Tschüss, Schule – und was kommt dann?

Der Saarbrücker Abi-Jahrgang 2016 hat die Schulzeit fast hinter sich und die höchsten Hürden auf dem Weg zum Abitur genommen. Jetzt geht's mit großen Plänen in den nächsten Lebensabschnitt. SZ-Mitarbeiter Nicolas Prantner hörte sich bei Gymnasiasten um. Die künftige Studentin: Anna Goerke (18), Gymnasium am Rotenbühl, will in Nordrhein-Westfalen ein Studium antreten. "Ich möchte in Bonn Politik und Geschichte studieren, nicht auf Lehramt, sondern auf Bachelor und Master . Geplant war ursprünglich Köln, aber da kann man Politik nicht auf Bachelor studieren," sagt die 18-Jährige.

Der Saarbrücker Abi-Jahrgang 2016 hat die Schulzeit fast hinter sich und die höchsten Hürden auf dem Weg zum Abitur genommen. Jetzt geht's mit großen Plänen in den nächsten Lebensabschnitt. SZ-Mitarbeiter Nicolas Prantner hörte sich bei Gymnasiasten um.

Die künftige Studentin: Anna Goerke (18), Gymnasium am Rotenbühl, will in Nordrhein-Westfalen ein Studium antreten. "Ich möchte in Bonn Politik und Geschichte studieren, nicht auf Lehramt, sondern auf Bachelor und Master . Geplant war ursprünglich Köln, aber da kann man Politik nicht auf Bachelor studieren," sagt die 18-Jährige.

Eine politische Laufbahn kann sie sich gut vorstellen. "Letztendlich weiß man ja nie, was die Zukunft bringt." Bis das Studium im Oktober losgehen kann, freut sie sich darauf, viele Konzerte und Festivals zu besuchen. In den Leistungskursen musste Anna in Mathe und Englisch schriftliche Prüfungen ablegen. In den Grundkursen standen Politik und Deutsch auf dem Programm. Für Politik startete sie bereits in den Herbstferien einen Lernmarathon. Ihr Fazit zur Schulzeit : "Ich habe Mathe zum Beispiel gemocht, aber bin auch froh, dass ich mich nicht mehr mit Vektoren befassen muss. Politik und Geschichte werde ich am meisten vermissen.

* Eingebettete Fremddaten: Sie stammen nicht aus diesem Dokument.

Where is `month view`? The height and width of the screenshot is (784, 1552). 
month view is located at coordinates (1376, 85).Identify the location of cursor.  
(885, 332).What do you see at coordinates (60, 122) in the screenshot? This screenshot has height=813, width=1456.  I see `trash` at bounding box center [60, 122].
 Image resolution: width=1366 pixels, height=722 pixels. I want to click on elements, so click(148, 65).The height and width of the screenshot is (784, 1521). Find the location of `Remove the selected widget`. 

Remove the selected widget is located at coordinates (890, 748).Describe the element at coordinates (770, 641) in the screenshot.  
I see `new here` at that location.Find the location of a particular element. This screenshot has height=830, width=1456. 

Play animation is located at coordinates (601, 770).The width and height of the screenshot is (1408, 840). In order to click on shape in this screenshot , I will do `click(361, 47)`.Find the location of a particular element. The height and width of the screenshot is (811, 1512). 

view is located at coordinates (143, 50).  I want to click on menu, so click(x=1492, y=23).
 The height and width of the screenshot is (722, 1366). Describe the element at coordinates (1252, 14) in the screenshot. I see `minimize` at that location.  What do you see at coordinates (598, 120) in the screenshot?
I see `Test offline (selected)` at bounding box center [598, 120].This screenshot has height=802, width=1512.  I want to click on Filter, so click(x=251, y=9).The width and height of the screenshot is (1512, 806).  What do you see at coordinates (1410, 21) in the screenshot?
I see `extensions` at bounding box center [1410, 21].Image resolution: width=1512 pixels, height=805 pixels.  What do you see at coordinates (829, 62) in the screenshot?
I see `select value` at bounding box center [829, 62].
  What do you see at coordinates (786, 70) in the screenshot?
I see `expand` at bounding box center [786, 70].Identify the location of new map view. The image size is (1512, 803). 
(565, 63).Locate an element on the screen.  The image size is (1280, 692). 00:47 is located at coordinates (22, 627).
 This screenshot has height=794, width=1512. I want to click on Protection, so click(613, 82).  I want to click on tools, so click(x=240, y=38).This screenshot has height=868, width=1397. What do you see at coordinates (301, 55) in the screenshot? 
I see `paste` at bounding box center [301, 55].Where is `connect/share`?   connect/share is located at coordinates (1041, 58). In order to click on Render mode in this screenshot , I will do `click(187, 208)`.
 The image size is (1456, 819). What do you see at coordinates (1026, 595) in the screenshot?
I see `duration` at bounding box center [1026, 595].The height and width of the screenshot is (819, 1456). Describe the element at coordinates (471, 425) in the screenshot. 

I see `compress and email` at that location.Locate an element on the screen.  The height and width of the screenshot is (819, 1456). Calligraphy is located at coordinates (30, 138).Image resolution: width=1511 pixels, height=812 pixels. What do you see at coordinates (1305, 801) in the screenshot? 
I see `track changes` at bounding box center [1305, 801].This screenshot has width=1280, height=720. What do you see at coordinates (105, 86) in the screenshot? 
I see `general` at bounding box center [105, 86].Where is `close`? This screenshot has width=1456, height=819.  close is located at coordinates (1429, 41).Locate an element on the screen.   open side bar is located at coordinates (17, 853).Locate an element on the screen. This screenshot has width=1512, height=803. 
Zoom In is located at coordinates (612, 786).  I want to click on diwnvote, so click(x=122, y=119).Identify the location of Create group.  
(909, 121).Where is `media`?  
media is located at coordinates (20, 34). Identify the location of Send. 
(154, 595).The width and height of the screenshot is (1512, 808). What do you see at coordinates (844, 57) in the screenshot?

Über manche Dinge stolpert man immer mal wieder im Alltag." Und die Lehrer ? "Ich werde ein paar Lehrer vermissen, andere überhaupt nicht, und wieder anderen stehe ich neutral gegenüber." Auf die Frage, wie sie mit den Schulkameraden klarkam, sagt Anna, sie werde hoffentlich mit manchen noch in zehn Jahren Kontakte pflegen.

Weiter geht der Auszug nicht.